Daraus folgt zwangsläufig, daß auch nicht mehr an der in dem BFH-Urteil in BFHE 127, 37, BStBl II 1979, 338 vertretenen Ansicht festgehalten werden kann. Danach liegt eine doppelte Haushaltsführung bei beidseits berufstätigen Ehegatten dann nicht vor, wenn sie außer der Wohnung an ihrem Lebensmittelpunkt während der Woche am Beschäftigungsort gemeinsam eine Wohnung bewohnen, von der aus sie ihre jeweilige Arbeitsstätte aufsuchen. Aus den in dem Urteil VI R 62/90, BFHE 175, 340, aufgestellten Grundsätzen folgt, daß nunmehr in einem derartigen Fall für die Annahme einer doppelten Haushaltsführung i. S. des § 9 Abs. 1 Satz 3 Nr. 5 EStG bei Verheirateten ebenso wie bei Ledigen entscheidend ist, daß die bisherige Wohnung weiterhin den Mittelpunkt der Lebensinteressen bilden muß.

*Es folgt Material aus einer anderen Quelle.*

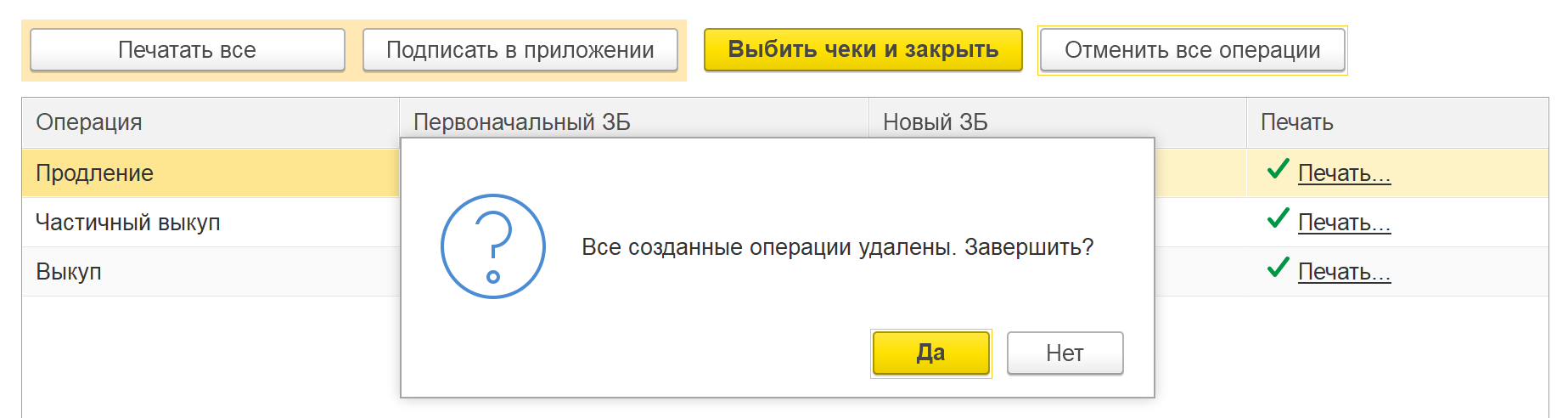Decline the dialog with Нет
Screen dimensions: 1568x418
[1065, 353]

Die Vorentscheidung ist aufgrund der bisherigen Rechtsprechung des BFH von anderen Grundsätzen ausgegangen und deshalb aufzuheben. Die Sache ist spruchreif. Die Voraussetzungen des § 9 Abs. 1 Satz 3 Nr. 5 EStG liegen vor. Die Kläger hatten in A einen eigenen Hausstand und dort auch den Mittelpunkt ihrer Lebensinteressen beibehalten. Die zweite Wohnung am Beschäftigungsort in B war aus beruflichem Anlaß, nämlich wegen der Versetzung dorthin, angemietet worden. Da über die Höhe der Mietkosten am Beschäftigungsort kein Streit besteht, sind Mietaufwendungen in Höhe von 4 570 DM als zusätzliche Werbungskosten gemäß § 9 Abs. 1 Satz 3 Nr. 5 EStG zu berücksichtigen.

b) Die Revision ist hingegen unbegründet, soweit die Kläger höhere als die bereits anerkannten Fahrtkosten geltend machen. Das FG hat ohne Rechtsverstoß entschieden, daß die Kläger nicht den Nachweis erbracht haben, im Streitjahr mehr als 44 Heimfahrten durchgeführt zu haben. Wie das FG zutreffend ausgeführt hat, tragen die Kläger die Feststellungslast für das Vorliegen von Werbungskosten. Darüber hinaus könnte gemäß § 9 Abs. 1 Satz 3 Nr. 5 EStG ohnehin nur eine Heimfahrt pro Woche berücksichtigt werden.